A partir de 2008, en tant qu’ambassadrice auprès des Nations-Unies, Susan Rice a mené l’offensive diplomatique des Etats-Unis dans l’enceinte des organisations internationales pour soutenir la résolution de la crise en côte d’Ivoire, les pressions sur les régimes iranien et nord-coréen, la révolution libyenne et la coalition anti-Assad en Syrie. Elle a aussi joué un rôle central dans la stratégie de Barack Obama visant à restaurer la voix des Etats-Unis dans le système multilatéral, après la frustration des années Bush.
Mettre en œuvre le rééquilibrage stratégique vers l’Asie
Bien que Susan Rice fût nommée pour sa loyauté envers le président autant que pour son expérience, la charge de conseiller à la sécurité nationale ne sera pas une sinécure. Sous Thomas Donilon, le service de la sécurité nationale est devenu une machine administrative imposante qui n’a jamais compté autant d’employés.
Le virage stratégique ne fait que s’amorcer. Si M. Donilon a conçu la maquette du pivot ou, comme il préfère le dire, du « rééquilibrage stratégique » (strategic rebalancing) vers l’Asie-Pacifique, il reviendra à Susan Rice de le mettre en œuvre. L’ancien conseiller à la sécurité nationale a également plaidé pour un nouveau modèle de relation entre « une puissance actuelle (existing) et une puissance émergente », dont la rencontre entre Barack Obama et Xi Jinping, le président chinois, vendredi 7 juin en Californie, devrait être la première illustration.

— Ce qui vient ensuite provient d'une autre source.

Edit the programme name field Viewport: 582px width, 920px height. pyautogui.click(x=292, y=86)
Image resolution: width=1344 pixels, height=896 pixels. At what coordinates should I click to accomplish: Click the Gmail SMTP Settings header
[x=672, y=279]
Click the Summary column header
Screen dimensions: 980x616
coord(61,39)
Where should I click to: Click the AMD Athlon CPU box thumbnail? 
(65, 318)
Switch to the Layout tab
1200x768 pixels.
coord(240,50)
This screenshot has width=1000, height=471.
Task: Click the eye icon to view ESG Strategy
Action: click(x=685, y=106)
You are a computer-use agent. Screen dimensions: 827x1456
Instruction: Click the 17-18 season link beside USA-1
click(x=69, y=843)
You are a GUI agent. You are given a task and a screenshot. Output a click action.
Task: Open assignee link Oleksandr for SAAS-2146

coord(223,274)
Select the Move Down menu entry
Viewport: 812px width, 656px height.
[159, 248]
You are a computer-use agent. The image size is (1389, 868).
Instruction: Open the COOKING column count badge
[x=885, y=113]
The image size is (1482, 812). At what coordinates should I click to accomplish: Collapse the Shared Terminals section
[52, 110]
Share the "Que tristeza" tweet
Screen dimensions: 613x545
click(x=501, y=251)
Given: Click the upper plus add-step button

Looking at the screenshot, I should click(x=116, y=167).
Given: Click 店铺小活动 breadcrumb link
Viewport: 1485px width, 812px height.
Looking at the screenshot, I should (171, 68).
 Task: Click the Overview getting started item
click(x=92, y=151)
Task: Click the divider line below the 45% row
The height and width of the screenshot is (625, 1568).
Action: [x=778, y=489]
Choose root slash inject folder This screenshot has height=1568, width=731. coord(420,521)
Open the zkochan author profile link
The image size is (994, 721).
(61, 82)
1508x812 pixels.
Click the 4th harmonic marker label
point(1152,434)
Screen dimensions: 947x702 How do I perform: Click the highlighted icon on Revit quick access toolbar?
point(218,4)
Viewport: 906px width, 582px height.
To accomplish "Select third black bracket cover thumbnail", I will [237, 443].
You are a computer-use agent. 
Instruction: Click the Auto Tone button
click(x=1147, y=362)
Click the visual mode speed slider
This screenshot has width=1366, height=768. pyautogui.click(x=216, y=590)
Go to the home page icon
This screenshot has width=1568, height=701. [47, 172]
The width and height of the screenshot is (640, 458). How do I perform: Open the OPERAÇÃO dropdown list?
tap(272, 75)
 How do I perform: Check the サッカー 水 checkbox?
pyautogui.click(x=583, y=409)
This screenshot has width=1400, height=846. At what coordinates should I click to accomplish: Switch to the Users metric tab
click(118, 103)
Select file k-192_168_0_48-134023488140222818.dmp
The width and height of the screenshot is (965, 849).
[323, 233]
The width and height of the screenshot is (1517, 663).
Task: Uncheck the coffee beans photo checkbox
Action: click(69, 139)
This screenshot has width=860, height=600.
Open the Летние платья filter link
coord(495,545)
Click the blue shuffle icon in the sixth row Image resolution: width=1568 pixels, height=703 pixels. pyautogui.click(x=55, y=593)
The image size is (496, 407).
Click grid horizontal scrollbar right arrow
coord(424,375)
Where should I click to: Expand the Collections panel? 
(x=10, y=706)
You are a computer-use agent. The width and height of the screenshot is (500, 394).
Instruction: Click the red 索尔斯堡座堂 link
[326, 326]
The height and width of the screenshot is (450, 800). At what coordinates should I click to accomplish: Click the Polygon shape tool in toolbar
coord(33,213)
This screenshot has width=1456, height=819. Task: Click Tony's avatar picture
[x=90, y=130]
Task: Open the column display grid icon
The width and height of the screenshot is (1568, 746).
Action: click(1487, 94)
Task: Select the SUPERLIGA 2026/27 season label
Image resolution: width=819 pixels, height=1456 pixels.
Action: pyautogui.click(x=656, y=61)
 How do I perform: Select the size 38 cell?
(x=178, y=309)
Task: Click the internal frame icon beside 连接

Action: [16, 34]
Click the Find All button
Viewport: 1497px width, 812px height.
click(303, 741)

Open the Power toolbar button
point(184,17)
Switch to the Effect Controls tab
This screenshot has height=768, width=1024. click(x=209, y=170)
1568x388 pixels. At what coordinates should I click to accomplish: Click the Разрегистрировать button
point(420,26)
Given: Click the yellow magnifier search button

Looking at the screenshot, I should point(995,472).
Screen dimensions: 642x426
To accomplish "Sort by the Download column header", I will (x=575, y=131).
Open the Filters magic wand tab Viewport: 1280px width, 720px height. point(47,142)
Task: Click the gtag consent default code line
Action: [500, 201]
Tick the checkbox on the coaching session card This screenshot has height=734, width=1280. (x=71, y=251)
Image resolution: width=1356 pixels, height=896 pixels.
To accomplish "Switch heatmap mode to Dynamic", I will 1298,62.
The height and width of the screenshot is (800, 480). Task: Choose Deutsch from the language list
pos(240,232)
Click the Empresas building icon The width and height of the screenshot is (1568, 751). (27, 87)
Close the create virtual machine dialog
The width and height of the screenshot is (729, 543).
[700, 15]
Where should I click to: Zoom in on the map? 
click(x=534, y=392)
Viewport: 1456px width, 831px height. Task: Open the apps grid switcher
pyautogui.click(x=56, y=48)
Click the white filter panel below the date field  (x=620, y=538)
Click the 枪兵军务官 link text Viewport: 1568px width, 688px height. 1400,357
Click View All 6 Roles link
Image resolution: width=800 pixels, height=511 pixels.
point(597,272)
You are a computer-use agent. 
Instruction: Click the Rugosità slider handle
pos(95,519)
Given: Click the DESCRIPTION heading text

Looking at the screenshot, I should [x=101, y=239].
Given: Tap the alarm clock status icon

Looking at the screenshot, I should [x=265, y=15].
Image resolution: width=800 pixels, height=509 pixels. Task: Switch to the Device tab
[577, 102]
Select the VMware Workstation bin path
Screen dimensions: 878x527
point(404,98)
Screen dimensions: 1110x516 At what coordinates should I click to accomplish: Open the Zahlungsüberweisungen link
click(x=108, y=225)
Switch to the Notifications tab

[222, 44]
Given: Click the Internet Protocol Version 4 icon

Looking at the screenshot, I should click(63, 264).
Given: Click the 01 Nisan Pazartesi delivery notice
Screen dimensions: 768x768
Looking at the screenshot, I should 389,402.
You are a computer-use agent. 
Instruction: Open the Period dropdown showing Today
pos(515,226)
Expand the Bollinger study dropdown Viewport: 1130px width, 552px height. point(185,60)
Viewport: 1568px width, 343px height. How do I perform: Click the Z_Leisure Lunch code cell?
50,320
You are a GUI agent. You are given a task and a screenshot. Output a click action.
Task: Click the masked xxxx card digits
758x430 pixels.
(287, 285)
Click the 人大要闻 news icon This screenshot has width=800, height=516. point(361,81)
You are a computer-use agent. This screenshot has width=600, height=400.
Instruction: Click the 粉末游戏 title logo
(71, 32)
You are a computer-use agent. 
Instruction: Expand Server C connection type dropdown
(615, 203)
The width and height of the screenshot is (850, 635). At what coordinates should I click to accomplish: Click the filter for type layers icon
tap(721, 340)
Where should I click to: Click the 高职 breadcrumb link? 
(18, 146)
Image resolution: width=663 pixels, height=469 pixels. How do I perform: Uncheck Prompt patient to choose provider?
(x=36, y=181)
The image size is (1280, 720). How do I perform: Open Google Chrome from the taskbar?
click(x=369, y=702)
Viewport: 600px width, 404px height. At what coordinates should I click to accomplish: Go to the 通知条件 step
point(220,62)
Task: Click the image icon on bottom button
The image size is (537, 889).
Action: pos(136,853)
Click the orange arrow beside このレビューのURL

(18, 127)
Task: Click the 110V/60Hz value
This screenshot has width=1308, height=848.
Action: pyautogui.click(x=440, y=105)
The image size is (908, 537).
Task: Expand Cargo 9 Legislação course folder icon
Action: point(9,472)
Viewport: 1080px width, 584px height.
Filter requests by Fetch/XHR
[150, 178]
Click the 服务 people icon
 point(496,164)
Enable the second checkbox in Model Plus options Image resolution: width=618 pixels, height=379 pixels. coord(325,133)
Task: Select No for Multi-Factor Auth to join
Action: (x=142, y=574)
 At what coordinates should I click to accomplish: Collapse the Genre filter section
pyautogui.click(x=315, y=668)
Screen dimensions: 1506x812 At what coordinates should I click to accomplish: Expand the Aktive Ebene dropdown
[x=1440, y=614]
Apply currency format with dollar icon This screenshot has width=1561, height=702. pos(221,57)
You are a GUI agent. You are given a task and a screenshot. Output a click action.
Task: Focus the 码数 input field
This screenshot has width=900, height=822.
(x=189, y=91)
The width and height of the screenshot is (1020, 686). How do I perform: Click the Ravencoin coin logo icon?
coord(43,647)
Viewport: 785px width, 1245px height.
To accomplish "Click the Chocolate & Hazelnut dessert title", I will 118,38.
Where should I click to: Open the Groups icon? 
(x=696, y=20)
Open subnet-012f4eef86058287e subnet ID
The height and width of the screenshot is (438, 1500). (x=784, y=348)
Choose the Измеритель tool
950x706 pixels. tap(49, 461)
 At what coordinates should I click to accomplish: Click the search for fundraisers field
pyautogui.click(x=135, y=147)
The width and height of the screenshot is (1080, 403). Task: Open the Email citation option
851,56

C’est la raison du choix de la date du passage de relai entre Susan Rice et Thomas Donilon, qui vise à assurer une continuité de la politique étrangère de l’administration entre les deux mandats. Thomas Donilon a en effet assuré la transition pendant quelques mois, alors que les équipes de John Kerry et de Charles Hagel, le nouveau secrétaire à la Défense, tous deux sans expérience de l’exécutif (mis à part un bref passage au département des Anciens combattants sous la présidence Reagan pour Chuck Hagel), se mettaient en place. Il appartient désormais à Susan Rice et à John Kerry de résoudre les crises iranienne, syrienne, nord-coréenne, nigérienne et le changement climatique, et à bâtir l’héritage durable de la présidence Obama en matière de politique étrangère.
Une proximité idéologique
Par sa position, le conseiller à la sécurité nationale a l’oreille du président, qu’il renseigne et conseille sur toutes les questions de sécurité nationale et de politique étrangère. La nomination à ce poste d’une proche qui se définit comme « pragmatique » et avec laquelle Barack Obama partage une communauté de vues est ainsi révélatrice de l’hypercentralisation du processus de décision en politique étrangère. Dans ce domaine, le président s’implique fortement de la conception à la mise en œuvre et, concourent les témoignages, ne semble se fier qu’à lui-même. Presque un choix narcissique.